Okuma Metni
Söz konusu fuhuş organizasyonu mahkemece telefonu dinlenen isimlerden sanık Ahmet Yumuşak’ın (29) konuşmaları sonrası ortaya çıktı. Yumuşak, abisi ile birlikte IŞİD üyelerini Altınözü’ne bağlı Hacıpaşa Köyü’nden, Reyhanlı merkeze 50 dolar taksi ücreti karşılığı getiren isim. Telefonunun dinlendiğinden habersiz, Reyhanlı’da fuhuş yaptıran Suriyeli bir kadın ile temasa geçen Yumuşak, kendisine ulaşmak istediğini belirtiyor. F.K., Yumuşak ile yaptığı bir konuşmada elinde, küçük yaşta 2 güzel kızın olduğunu söylüyor. Yumuşak da, bu konuşmadan 2 saat sonra aradığı bir kişiye söz konusu kızları pazarlarken, “Zaten biri 16 yaşında, biri fazla güzel değil ama 18-19 yaşlarında” diyor. Yumuşak’ın kadın pazarlamak istediği kişilerden biri de Reyhanlı’da görev yapan bir doktor.
İşte o telefon kayıtları:
13 Haziran 2014 saat 22.29 F.K.: Alo Yumuşak: Selam Aleyküm F.K.: Sen kimsin. Yumuşak: Ben Ahmet, F.K.: Hangi Ahmet, Yumuşak: Reyhanlı’dan ben, Yenişehir’den telefonunu aldım F.K.: Kimden, Yumuşak: H. H.’ın yerinden aldım F.K.: H. H. mı? Yumuşak: Evet Suriyeli çalışandan seni nasıl göreceğiz. F.K: Sen ve kim? Yumuşak: Ben ve arkadaşım: F.K: Ben gelene göre para alırım Yumuşak: Nasıl? F.K.: Gelenden 90 lira alıyorum Yumuşak: Para önemli değil ben sana paranın lafını bile getirmedim. F.K.: Yemin ederim ki bazıları 100 veriyor üzerine 20 lira bahşiş veriyor çünkü iyi davranıyoruz.
14 Haziran 2014 saat 18.03 F.K: Alo Yumuşak: Alo merhaba F.K: Canım benim nasılsın Yumuşak: Valla elhamdülillah dün beni ektin F.K.: Şimdi sen nerdesin Yumuşak: Valla akaryakıt istasyonundayım çay içip geleceğim. F.K: Yenişehir’de misin? Yumuşak: Evet F.K: Gel o zaman elimde iki, küçük yaşta çok güzel tatlı kızlar var. Yumuşak: Nerdesin sen? F.K: O…u çocuğu yanına birini al gel gelirken de bana bira ve sigara al. Yumuşak: Tamam.

Sağlanan Materyal
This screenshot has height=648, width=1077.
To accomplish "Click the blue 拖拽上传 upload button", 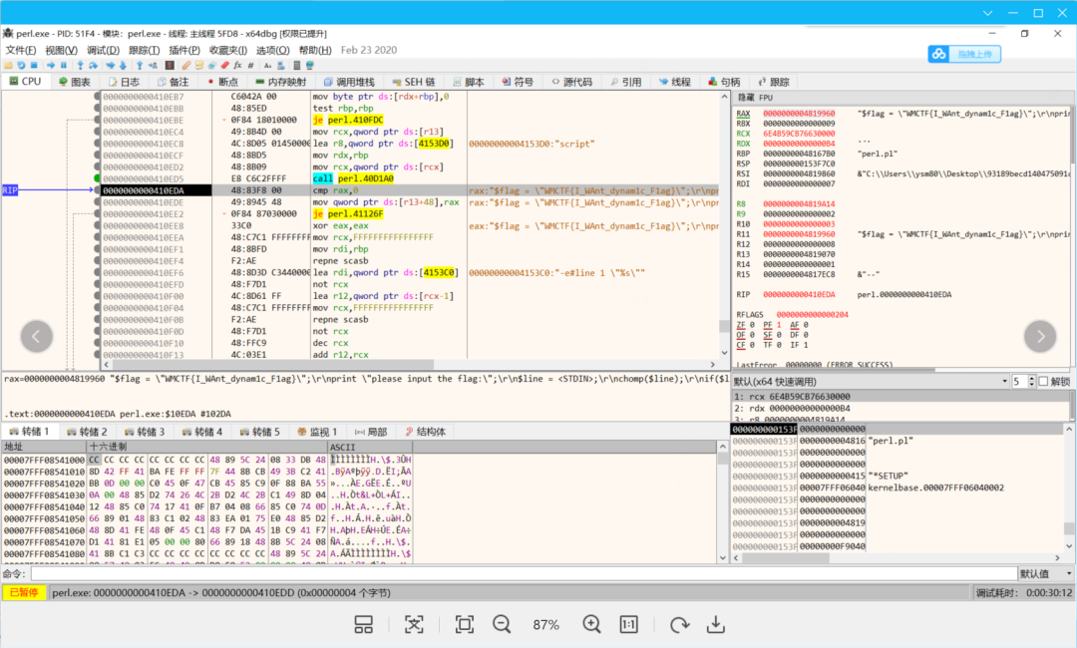I will point(965,54).
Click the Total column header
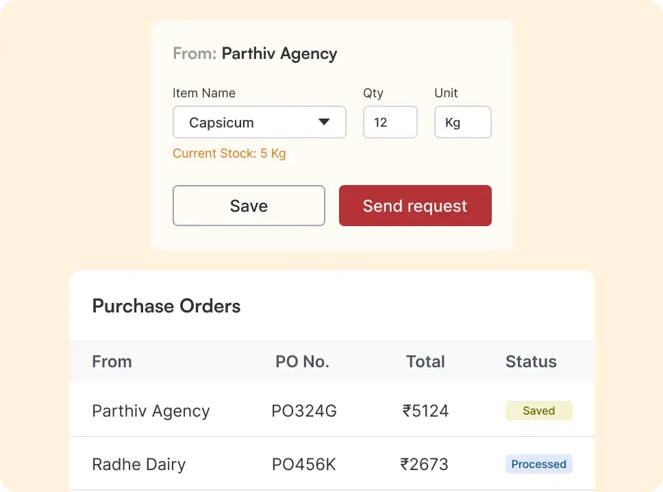Screen dimensions: 663x492 pyautogui.click(x=425, y=362)
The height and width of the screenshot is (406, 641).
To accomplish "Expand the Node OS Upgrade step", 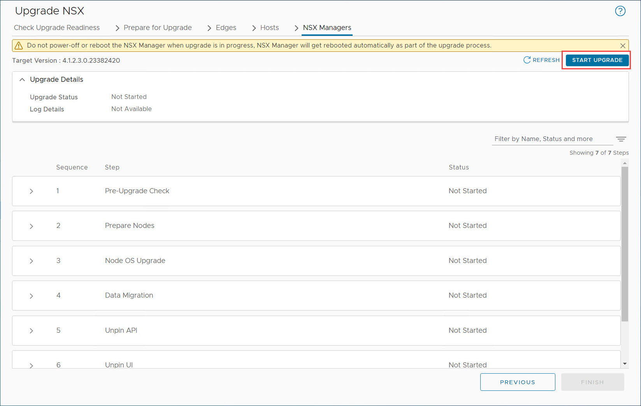I will (x=32, y=261).
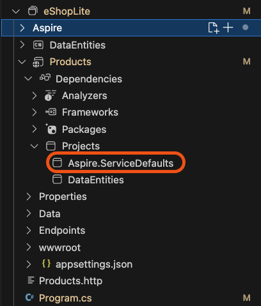Click the Analyzers icon

[50, 95]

Görevler
[a] Yukarıdaki okuma metninin "14 Haziran 2014" sözcüklerini içeren yerden başlayıp "al. Yumuşak: Tamam." ile sona eren bölümünü aynen yazıya geçiriniz.
[b] Kayıtları süzerek "screenshot" dizesini içeren satırların tamamını değiştirmeden aktarınız.

Görev Yanıtları
[a]
14 Haziran 2014 saat 18.03 F.K: Alo Yumuşak: Alo merhaba F.K: Canım benim nasılsın Yumuşak: Valla elhamdülillah dün beni ektin F.K.: Şimdi sen nerdesin Yumuşak: Valla akaryakıt istasyonundayım çay içip geleceğim. F.K: Yenişehir’de misin? Yumuşak: Evet F.K: Gel o zaman elimde iki, küçük yaşta çok güzel tatlı kızlar var. Yumuşak: Nerdesin sen? F.K: O…u çocuğu yanına birini al gel gelirken de bana bira ve sigara al. Yumuşak: Tamam.

[b]
This screenshot has height=648, width=1077.
The height and width of the screenshot is (406, 641).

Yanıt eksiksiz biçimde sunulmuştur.